## SET EXERCISE
Rewrite the lines from the one with "Task: Increase above" to the one with "Action: [659, 47]", changing "paragraph spacing" to "line spacing" and keeping everything else the same. Leave out the pictures.

## DATA LISTING
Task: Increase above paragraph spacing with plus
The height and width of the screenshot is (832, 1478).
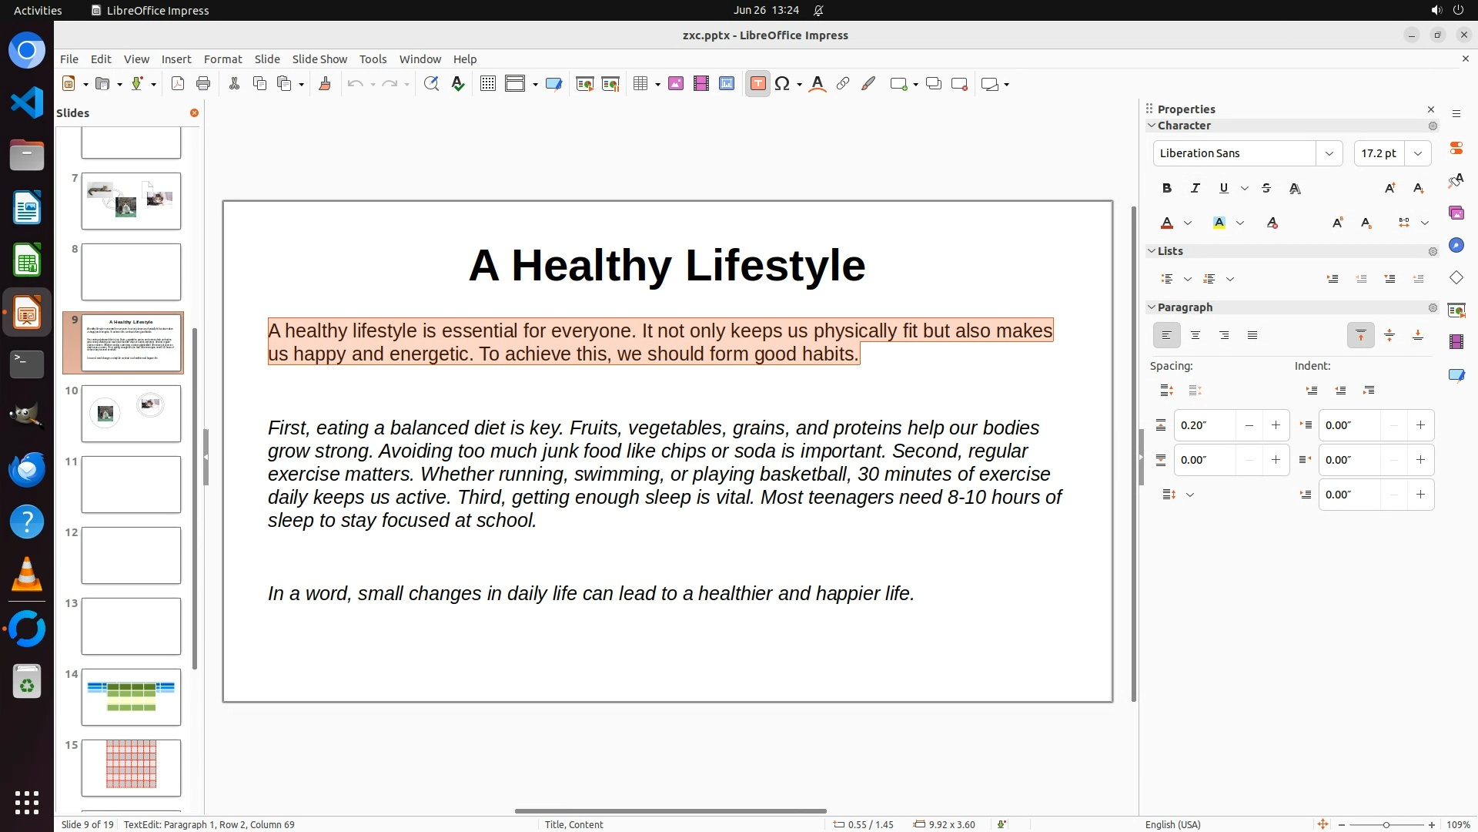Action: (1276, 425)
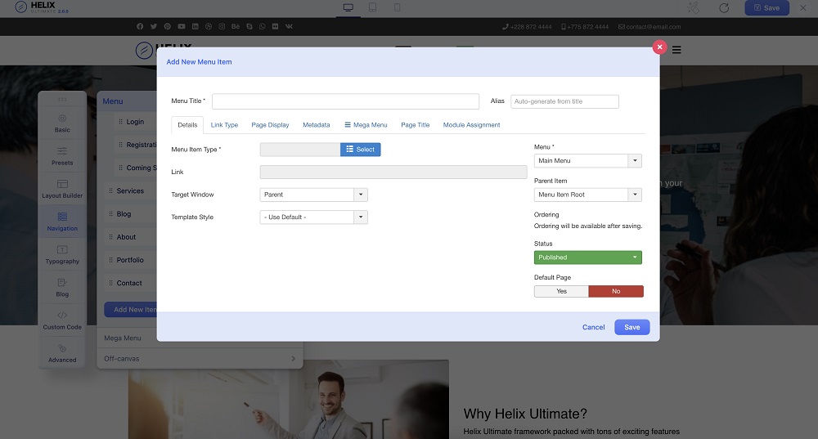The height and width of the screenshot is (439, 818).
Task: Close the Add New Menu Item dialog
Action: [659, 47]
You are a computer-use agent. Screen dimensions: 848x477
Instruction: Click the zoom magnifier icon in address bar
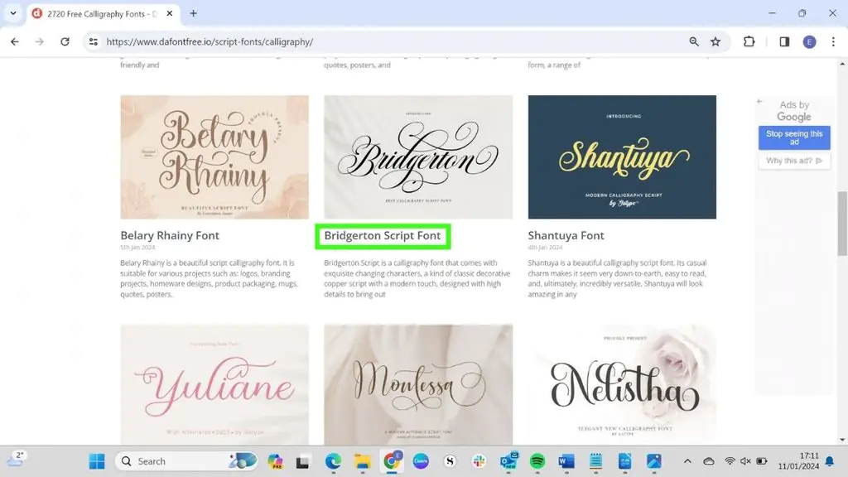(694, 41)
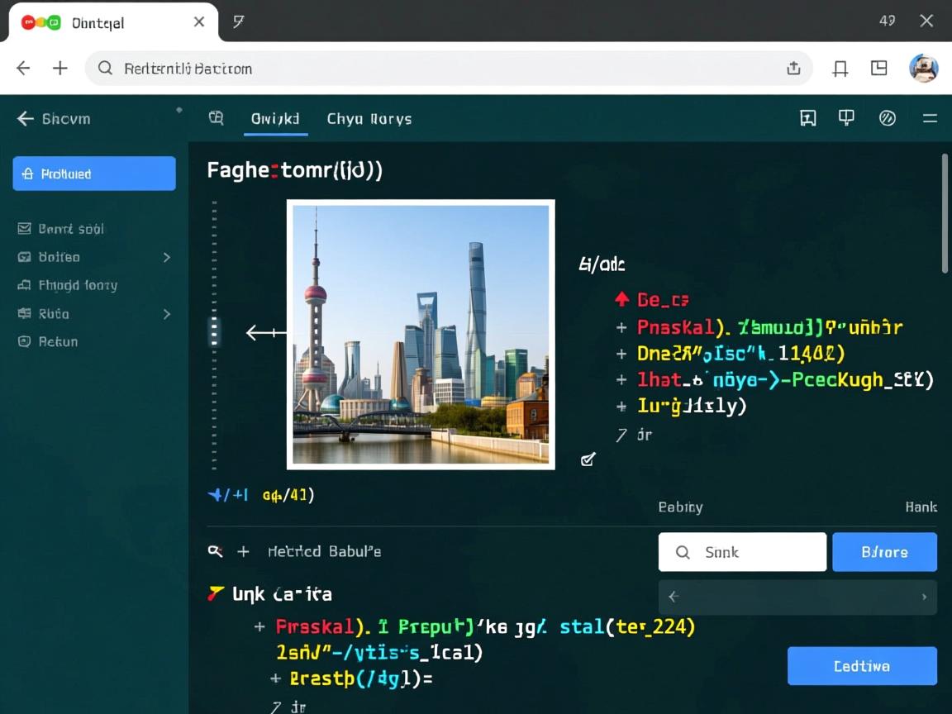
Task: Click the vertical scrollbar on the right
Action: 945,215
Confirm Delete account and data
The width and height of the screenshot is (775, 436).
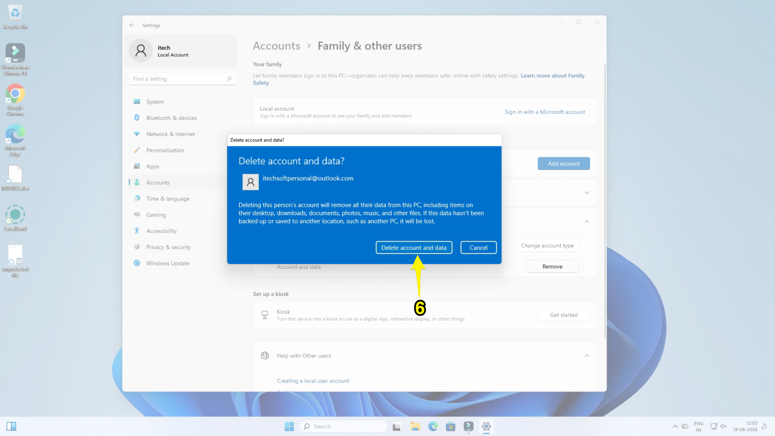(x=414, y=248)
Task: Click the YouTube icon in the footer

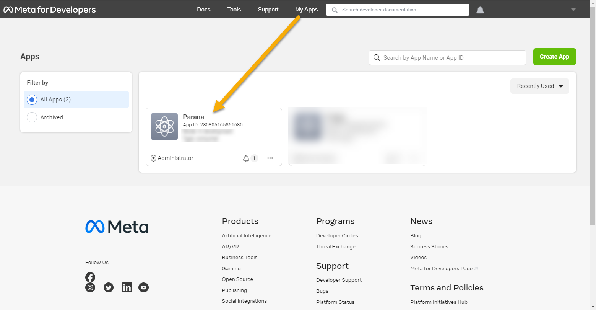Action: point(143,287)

---

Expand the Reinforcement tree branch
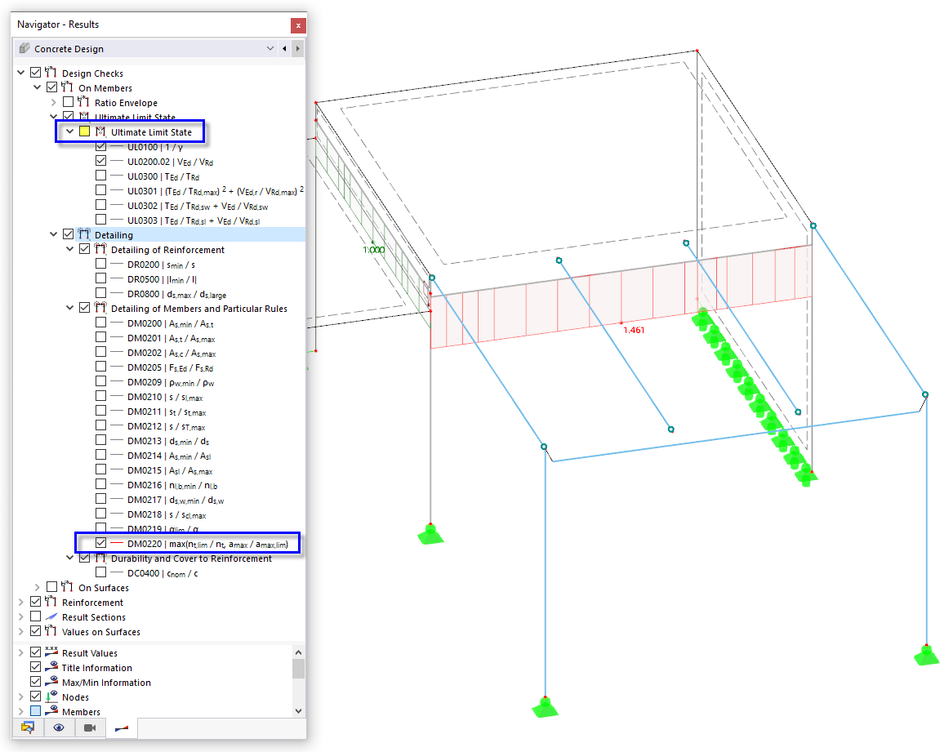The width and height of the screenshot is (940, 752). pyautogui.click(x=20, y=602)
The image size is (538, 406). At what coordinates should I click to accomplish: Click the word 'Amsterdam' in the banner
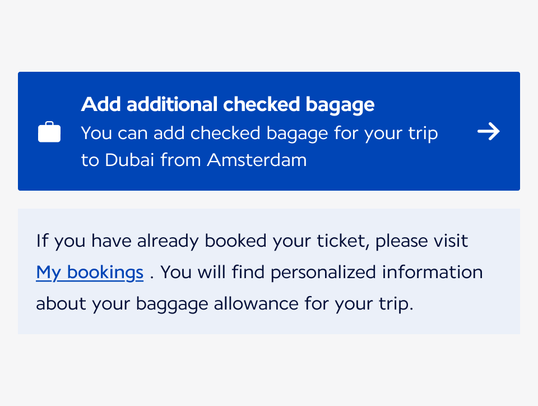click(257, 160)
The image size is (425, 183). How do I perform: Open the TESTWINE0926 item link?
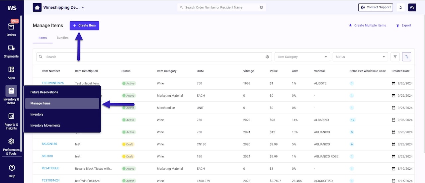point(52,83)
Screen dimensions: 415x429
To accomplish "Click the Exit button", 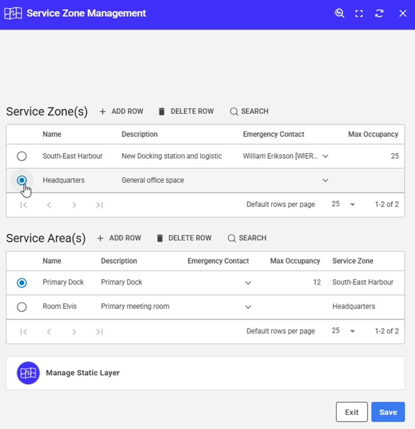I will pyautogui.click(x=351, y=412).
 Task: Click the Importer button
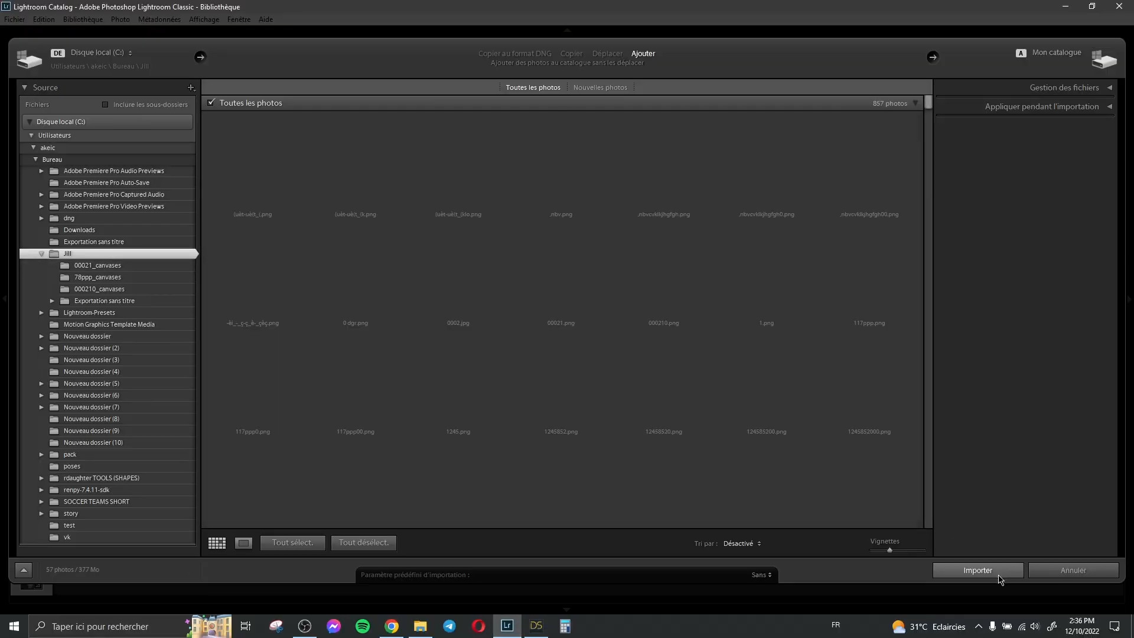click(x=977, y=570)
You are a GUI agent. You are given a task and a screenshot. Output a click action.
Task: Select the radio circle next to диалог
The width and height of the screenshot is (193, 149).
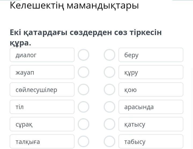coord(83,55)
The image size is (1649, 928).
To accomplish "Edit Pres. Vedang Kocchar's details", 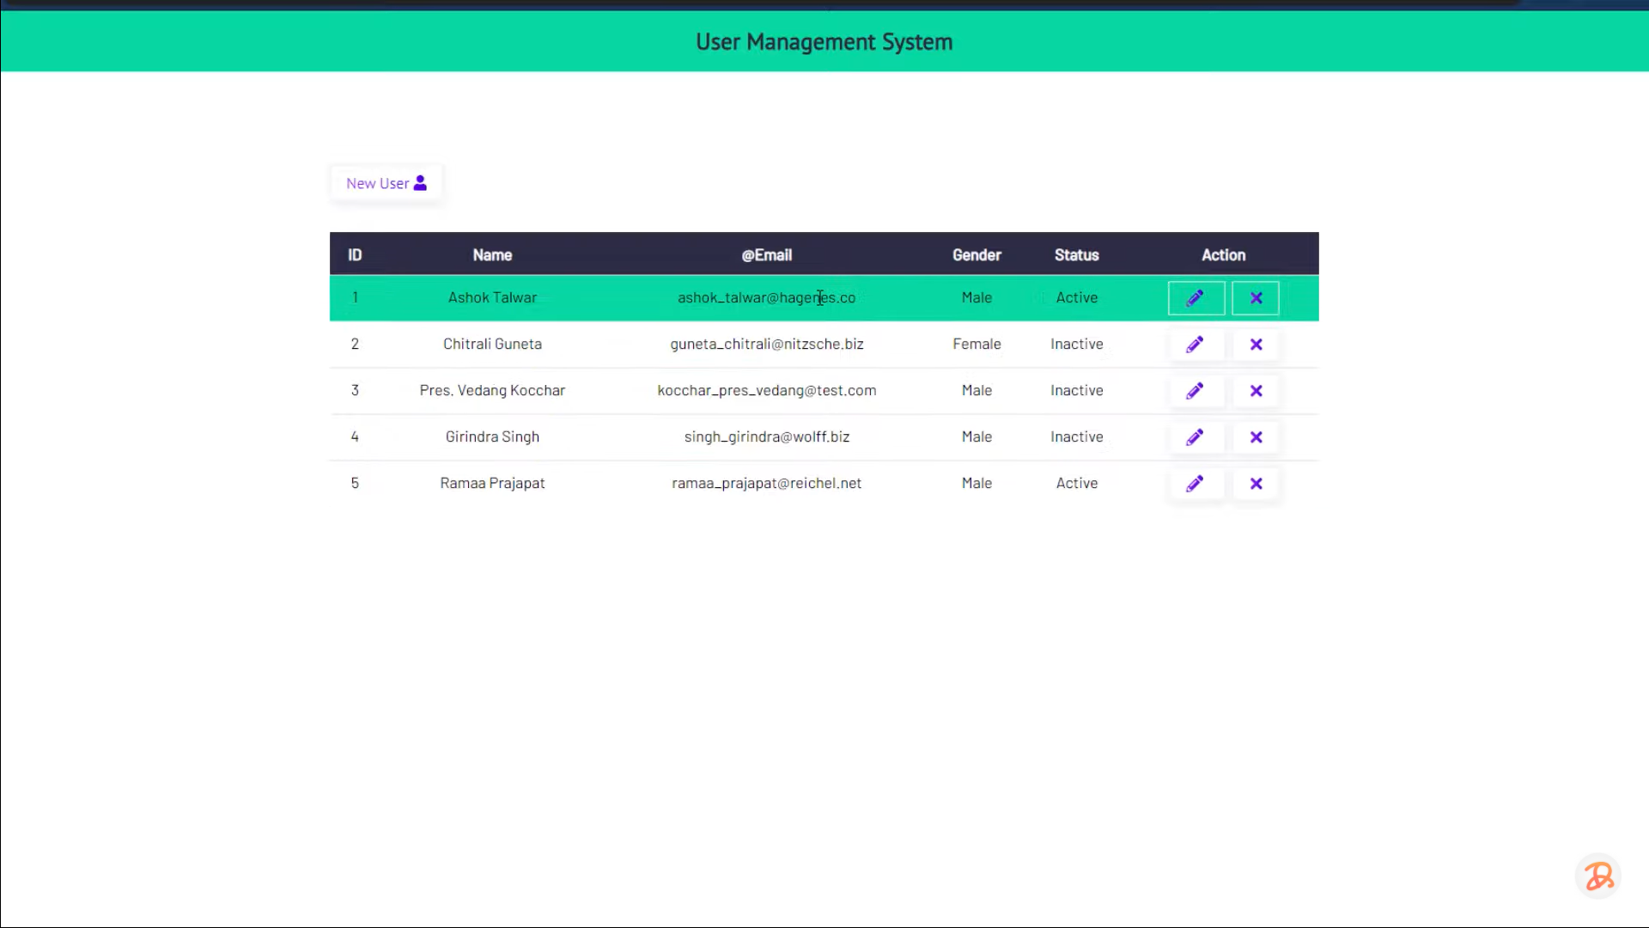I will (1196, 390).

## COMPLETE RESPONSE
Task: Increase above line spacing with plus
The height and width of the screenshot is (832, 1478).
Action: (1276, 425)
The height and width of the screenshot is (439, 818).
Task: Close the Add New Menu Item dialog
Action: [659, 47]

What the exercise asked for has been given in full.